§ Aufgaben
1) Geben Sie einen Abschnitt aus dem Textauszug wortgetreu wieder. Beginnen Sie bei den Worten „V. Detailberatung“ und hören Sie nach „Endtermins zu befristen.“ auf.
2) Um wie viel Prozent sollen die bestehenden außerordentlichen Vizepräsidien laut dem Textauszug jeweils erhöht werden?

§ Vorliegender Textauszug
- - - - - - -

Da der Engpass nicht von heute auf morgen entstanden ist, wird allerdings kritisiert, die Vorlage komme zu spät und der Landrat werde angesichts der zeitlichen Dringlichkeit mehr oder weniger vor vollendete Tatsachen gestellt. Begrüsst wird, dass mit der Vorlage nun ein klares Konzept vorliegt. Es wird davon ausgegangen, dass die Massnahmen einerseits notwendig, aber auch hinreichend sind zur Erreichung des definierten Zieles. Eintreten bleibt somit unbestritten.
V. Detailberatung
1. Ausserordentliche Vizepräsidien
Die JPK ist mit der Erhöhung der bestehenden a.o. Vizepräsidien um je 10 % und der Schaffung eines zusätzlichen a.o. Vizepräsidiums von 50 % einverstanden. Sie beantragt dem Landrat allerdings generell die Schaf-fung oder Erhöhung von Pensen, nicht aber die Wahl von Kandidatinnen oder Kandidaten für diese Pensen. Die JPK nimmt deshalb lediglich zur Kenntnis, dass sich die jetzigen Teilpenseninhaber/in bereit erklärt haben, ihr Pensum um je 10 % aufzustocken.
Im Weitern ist die JPK einhellig der Auffassung, die Dauer der Massnahme mit der Festsetzung eines Anfangs- und Endtermins zu befristen.

- - - - - - -

§ Bereitgestellte Daten
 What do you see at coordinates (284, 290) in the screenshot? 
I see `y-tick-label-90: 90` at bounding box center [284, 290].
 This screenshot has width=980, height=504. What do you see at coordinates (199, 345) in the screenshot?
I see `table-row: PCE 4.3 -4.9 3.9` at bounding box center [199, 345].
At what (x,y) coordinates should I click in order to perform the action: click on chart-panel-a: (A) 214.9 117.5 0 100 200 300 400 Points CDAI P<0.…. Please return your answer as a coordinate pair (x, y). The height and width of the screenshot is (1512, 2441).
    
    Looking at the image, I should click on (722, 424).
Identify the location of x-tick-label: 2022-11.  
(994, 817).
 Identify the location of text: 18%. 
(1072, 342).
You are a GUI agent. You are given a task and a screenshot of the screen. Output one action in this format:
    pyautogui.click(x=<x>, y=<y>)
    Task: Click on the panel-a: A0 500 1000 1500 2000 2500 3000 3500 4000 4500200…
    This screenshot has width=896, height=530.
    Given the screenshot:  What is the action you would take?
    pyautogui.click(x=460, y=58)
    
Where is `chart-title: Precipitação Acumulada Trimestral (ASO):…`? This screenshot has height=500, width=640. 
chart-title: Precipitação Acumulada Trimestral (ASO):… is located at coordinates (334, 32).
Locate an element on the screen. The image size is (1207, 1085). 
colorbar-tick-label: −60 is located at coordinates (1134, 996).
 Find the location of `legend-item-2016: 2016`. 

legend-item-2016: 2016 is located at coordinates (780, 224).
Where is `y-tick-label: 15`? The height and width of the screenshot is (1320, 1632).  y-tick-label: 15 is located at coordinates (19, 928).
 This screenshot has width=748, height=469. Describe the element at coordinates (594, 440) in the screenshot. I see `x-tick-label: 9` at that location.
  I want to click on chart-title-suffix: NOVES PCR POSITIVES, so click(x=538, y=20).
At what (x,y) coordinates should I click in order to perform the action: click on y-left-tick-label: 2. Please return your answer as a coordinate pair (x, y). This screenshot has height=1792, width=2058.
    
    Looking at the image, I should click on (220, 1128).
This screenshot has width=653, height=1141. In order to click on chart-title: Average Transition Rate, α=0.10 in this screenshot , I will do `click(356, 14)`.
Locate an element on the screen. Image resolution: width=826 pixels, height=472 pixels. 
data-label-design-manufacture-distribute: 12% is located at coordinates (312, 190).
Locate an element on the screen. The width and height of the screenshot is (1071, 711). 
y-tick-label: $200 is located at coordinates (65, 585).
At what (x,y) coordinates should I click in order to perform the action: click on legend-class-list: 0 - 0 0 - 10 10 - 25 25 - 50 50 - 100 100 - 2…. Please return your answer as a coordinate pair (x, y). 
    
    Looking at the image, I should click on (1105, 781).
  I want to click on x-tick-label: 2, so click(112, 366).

- - - - - - -

§ Lösungen je Aufgabe
1)
V. Detailberatung
1. Ausserordentliche Vizepräsidien
Die JPK ist mit der Erhöhung der bestehenden a.o. Vizepräsidien um je 10 % und der Schaffung eines zusätzlichen a.o. Vizepräsidiums von 50 % einverstanden. Sie beantragt dem Landrat allerdings generell die Schaf-fung oder Erhöhung von Pensen, nicht aber die Wahl von Kandidatinnen oder Kandidaten für diese Pensen. Die JPK nimmt deshalb lediglich zur Kenntnis, dass sich die jetzigen Teilpenseninhaber/in bereit erklärt haben, ihr Pensum um je 10 % aufzustocken.
Im Weitern ist die JPK einhellig der Auffassung, die Dauer der Massnahme mit der Festsetzung eines Anfangs- und Endtermins zu befristen.

2) Um je 10 %.